> Given records
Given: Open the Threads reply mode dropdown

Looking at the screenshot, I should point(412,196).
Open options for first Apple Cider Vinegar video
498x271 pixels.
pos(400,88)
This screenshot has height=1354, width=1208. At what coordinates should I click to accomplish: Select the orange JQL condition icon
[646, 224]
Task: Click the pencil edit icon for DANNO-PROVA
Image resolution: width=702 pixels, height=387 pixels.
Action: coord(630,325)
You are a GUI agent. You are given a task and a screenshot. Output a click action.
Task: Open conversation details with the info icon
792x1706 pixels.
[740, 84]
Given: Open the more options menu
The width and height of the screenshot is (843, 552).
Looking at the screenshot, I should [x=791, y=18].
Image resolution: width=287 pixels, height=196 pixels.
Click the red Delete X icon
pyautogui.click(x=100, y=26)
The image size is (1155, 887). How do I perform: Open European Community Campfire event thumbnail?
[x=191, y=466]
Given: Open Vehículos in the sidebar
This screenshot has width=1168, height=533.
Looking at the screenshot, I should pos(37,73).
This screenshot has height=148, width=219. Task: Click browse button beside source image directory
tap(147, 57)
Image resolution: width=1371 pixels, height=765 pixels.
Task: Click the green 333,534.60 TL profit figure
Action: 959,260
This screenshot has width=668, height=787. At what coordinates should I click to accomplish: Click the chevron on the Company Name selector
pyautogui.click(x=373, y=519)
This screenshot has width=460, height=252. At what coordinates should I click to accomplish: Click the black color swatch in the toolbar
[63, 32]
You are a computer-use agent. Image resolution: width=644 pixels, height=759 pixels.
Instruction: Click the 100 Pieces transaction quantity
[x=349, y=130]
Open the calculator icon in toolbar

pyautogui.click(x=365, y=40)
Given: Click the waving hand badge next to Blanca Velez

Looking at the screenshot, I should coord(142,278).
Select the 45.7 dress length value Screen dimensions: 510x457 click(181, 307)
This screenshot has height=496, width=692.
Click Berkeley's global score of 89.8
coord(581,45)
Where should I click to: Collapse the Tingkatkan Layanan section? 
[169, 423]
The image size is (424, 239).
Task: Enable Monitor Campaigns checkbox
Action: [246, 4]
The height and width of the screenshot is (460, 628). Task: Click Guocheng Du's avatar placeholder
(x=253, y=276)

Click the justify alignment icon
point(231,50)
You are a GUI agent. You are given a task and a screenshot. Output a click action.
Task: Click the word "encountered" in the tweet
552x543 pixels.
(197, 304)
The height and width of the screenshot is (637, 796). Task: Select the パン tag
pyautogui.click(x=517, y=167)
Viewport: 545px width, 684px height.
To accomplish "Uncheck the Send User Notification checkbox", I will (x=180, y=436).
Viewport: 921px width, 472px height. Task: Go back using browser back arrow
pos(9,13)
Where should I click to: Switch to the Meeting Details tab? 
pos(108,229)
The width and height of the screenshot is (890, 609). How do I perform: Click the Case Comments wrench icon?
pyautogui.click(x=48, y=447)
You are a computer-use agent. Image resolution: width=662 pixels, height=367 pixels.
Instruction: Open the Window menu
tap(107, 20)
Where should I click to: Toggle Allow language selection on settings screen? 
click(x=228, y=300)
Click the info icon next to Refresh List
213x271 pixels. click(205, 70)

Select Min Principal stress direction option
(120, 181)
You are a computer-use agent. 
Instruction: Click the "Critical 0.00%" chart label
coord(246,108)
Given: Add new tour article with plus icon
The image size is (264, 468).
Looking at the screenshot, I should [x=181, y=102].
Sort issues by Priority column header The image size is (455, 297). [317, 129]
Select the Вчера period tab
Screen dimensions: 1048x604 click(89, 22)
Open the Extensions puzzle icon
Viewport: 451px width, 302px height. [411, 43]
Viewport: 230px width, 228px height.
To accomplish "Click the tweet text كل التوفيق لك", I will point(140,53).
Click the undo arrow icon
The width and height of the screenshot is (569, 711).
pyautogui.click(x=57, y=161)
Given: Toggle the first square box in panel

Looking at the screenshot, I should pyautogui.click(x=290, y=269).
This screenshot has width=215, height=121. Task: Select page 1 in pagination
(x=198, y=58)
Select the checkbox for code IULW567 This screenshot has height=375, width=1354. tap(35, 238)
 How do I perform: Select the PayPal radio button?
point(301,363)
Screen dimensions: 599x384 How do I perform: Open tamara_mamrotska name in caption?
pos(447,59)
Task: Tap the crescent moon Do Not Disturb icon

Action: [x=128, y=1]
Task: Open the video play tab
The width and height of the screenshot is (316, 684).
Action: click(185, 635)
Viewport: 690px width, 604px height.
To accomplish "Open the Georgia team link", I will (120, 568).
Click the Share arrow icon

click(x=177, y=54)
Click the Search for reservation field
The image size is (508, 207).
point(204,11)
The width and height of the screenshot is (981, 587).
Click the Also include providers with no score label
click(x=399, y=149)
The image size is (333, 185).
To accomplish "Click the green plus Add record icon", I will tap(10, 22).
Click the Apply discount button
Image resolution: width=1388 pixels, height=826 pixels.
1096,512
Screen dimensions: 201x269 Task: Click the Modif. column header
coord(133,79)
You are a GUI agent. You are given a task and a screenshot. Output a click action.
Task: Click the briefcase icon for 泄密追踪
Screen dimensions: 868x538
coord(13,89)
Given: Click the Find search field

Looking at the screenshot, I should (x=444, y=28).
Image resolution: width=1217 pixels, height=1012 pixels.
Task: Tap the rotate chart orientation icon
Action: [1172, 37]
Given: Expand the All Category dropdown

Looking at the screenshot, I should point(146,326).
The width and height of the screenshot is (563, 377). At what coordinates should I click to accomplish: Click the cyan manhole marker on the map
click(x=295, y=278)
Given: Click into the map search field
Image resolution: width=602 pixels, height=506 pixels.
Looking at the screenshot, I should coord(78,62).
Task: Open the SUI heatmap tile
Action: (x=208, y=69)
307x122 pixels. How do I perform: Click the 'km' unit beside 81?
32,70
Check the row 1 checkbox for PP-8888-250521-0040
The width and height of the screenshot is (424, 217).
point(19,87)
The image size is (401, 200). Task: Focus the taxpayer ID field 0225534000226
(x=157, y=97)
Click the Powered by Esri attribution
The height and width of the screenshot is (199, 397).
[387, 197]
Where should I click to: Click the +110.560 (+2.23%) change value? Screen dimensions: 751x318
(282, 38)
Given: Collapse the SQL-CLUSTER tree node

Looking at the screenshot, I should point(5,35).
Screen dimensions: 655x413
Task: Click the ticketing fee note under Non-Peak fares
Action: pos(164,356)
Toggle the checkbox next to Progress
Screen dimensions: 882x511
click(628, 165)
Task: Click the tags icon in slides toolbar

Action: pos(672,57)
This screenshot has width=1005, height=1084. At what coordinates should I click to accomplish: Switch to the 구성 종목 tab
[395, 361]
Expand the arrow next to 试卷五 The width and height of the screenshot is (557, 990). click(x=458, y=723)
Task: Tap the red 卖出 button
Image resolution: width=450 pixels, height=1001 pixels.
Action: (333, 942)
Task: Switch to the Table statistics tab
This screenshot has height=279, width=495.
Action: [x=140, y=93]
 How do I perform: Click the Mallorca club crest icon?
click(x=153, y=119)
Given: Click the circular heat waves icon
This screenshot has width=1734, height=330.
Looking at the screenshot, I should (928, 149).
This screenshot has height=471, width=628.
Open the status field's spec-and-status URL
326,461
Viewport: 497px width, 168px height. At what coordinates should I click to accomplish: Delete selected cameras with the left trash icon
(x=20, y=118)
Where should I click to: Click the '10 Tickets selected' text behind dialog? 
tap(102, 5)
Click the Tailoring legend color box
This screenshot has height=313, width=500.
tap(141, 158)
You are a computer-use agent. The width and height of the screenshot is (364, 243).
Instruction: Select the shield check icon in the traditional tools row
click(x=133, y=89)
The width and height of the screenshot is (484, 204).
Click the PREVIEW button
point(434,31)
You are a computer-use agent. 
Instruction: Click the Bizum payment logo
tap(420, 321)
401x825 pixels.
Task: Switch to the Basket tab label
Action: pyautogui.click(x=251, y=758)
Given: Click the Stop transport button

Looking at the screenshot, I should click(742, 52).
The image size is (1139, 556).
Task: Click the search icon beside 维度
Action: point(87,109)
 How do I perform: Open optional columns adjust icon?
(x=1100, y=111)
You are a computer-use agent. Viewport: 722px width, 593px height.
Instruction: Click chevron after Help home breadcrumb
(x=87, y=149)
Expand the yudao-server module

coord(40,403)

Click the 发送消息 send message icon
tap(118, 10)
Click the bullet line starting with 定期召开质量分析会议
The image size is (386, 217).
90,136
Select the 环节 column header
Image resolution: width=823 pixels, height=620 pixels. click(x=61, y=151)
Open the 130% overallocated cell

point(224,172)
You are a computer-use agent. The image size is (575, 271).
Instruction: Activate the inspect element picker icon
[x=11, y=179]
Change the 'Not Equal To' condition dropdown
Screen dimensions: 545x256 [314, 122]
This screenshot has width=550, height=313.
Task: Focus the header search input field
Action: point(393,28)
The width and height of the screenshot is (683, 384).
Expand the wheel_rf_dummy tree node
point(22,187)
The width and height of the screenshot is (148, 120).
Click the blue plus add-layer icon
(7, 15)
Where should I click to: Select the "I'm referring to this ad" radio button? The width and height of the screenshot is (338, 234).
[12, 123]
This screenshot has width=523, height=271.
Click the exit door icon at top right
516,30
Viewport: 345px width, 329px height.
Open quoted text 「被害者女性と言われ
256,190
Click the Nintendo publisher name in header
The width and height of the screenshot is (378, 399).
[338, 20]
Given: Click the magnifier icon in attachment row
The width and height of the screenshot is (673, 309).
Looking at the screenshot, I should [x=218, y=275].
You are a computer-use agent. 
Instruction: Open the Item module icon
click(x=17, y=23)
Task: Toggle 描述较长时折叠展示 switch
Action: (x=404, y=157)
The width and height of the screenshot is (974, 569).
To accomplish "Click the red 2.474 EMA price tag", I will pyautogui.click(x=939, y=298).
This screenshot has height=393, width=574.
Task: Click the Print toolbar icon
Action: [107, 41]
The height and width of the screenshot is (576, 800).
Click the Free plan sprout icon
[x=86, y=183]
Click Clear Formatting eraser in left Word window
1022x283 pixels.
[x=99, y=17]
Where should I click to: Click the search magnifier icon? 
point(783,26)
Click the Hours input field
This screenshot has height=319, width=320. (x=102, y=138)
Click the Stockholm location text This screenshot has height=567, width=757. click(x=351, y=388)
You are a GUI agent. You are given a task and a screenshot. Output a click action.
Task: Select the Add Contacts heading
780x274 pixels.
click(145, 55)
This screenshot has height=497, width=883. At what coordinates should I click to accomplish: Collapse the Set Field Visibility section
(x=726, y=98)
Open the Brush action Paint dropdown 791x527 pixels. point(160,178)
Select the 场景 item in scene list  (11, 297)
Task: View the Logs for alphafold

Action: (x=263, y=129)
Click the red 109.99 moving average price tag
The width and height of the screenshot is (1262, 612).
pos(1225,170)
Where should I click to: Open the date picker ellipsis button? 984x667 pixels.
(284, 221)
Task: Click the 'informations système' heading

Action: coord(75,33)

> What the task requires
For the listing above, identify each line bearing "video".

> Result
Open options for first Apple Cider Vinegar video
Task: Open the video play tab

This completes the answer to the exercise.